Немецкоязычный сайт-путеводитель по Европе выражается более прямолинейно, чем Перес: «Критики утверждают, что в его работах есть что-то от нацистской идеологии, поскольку он сам симпатизировал нацистам». И следом: «И все же надо относиться к его произведениям без предрассудков — каменные фигуры никоим образом не виноваты в идеологических симпатиях своего «отца».

Иностранные туристы посещают Осло очень коротко: «слишком дорогая страна» — пишут все как один, имея в виду, например, что обед в среднем ресторане обойдется в 100 евро, а об аренде машины вообще лучше забыть, потому что 170 евро в день — это значит дешево отделаться. Если уж иностранцы приезжают в Норвегию, то направляются сразу к фьордам, викингам и троллям, но некоторые специально останавливаются в Осло, чтобы посмотреть на парк. В дневниках они тоже часто используют слово «странный» — в положительном значении. Самые восторженные еще отмечают мастерство Вигеланна, который изображает людей такими похожими на людей.
━━━━━━
**ЗАДАНИЕ**
Перепишите без изменений отрывок из текста о парке Вигеланна в Осло: от слов «Иностранные туристы посещают» до слов «похожими на людей.».
━━━━━━
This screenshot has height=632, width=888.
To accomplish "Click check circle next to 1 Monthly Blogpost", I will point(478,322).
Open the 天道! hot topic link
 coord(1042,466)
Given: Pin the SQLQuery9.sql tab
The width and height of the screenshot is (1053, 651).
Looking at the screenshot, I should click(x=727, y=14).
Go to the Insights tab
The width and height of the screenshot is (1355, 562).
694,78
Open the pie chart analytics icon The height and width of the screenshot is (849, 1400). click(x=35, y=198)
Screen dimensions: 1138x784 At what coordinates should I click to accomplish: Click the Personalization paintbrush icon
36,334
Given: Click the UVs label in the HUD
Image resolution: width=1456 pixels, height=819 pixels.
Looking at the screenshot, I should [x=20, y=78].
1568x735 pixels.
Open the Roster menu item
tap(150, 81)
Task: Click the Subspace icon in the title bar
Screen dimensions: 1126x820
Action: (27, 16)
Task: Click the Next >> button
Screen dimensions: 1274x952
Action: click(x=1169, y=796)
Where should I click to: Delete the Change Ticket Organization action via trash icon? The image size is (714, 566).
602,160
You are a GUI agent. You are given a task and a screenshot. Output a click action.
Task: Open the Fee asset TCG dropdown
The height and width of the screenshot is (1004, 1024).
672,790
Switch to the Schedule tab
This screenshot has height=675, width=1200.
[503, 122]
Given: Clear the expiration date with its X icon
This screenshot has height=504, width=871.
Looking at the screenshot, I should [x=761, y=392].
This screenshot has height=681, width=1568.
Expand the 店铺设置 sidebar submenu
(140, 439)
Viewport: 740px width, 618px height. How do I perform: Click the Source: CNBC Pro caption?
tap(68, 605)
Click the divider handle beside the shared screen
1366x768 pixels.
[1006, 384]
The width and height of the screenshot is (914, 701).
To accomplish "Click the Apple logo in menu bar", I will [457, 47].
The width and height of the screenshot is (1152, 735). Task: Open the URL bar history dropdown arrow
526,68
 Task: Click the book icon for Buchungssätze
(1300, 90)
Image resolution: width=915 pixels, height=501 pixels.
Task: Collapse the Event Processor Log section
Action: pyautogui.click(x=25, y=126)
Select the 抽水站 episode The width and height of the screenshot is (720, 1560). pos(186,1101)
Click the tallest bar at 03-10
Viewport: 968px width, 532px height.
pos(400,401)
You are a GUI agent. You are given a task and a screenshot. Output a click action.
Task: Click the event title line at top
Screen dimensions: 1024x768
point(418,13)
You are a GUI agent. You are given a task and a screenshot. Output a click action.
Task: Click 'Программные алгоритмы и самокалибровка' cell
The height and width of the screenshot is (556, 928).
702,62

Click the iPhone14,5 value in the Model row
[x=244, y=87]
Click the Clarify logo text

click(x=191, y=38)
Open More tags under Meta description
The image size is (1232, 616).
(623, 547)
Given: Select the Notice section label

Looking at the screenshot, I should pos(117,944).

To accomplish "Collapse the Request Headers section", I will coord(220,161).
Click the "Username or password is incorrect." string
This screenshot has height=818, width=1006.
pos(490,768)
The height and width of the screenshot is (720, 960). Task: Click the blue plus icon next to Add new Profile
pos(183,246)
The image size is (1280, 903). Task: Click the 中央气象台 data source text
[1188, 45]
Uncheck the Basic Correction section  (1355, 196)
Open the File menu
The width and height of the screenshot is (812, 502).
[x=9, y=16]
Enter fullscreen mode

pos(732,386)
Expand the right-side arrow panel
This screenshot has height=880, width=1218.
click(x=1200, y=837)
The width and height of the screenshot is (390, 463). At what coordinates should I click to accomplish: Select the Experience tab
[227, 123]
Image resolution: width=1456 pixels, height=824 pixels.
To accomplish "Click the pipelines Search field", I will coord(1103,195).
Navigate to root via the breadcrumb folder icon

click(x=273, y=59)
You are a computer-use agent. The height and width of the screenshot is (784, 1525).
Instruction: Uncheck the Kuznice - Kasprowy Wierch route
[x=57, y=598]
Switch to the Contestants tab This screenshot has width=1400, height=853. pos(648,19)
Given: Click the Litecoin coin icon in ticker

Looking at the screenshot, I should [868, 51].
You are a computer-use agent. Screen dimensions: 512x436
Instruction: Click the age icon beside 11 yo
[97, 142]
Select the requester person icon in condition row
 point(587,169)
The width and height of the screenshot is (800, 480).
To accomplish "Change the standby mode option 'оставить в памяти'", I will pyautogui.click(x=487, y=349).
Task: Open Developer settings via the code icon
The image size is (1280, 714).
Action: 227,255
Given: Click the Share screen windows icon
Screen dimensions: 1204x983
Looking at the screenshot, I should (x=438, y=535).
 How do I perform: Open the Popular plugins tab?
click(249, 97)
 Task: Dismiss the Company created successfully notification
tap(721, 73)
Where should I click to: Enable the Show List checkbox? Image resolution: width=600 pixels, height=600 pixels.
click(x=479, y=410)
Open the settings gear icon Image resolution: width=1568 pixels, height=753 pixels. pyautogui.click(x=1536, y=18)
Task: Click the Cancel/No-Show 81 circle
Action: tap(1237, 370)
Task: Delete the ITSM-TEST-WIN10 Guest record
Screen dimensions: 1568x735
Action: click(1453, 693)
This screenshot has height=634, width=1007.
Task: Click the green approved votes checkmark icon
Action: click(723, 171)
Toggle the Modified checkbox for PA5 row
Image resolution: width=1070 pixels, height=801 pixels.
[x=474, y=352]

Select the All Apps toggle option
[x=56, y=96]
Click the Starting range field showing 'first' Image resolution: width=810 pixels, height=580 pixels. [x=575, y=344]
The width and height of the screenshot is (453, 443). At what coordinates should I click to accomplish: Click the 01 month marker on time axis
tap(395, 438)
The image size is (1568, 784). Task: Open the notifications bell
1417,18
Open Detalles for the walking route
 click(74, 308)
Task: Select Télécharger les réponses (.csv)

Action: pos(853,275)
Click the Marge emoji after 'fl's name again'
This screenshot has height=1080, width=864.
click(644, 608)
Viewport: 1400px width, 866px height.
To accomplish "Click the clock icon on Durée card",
━━━━━━
**ГОТОВЫЙ ОТВЕТ**
Иностранные туристы посещают Осло очень коротко: «слишком дорогая страна» — пишут все как один, имея в виду, например, что обед в среднем ресторане обойдется в 100 евро, а об аренде машины вообще лучше забыть, потому что 170 евро в день — это значит дешево отделаться. Если уж иностранцы приезжают в Норвегию, то направляются сразу к фьордам, викингам и троллям, но некоторые специально останавливаются в Осло, чтобы посмотреть на парк. В дневниках они тоже часто используют слово «странный» — в положительном значении. Самые восторженные еще отмечают мастерство Вигеланна, который изображает людей такими похожими на людей.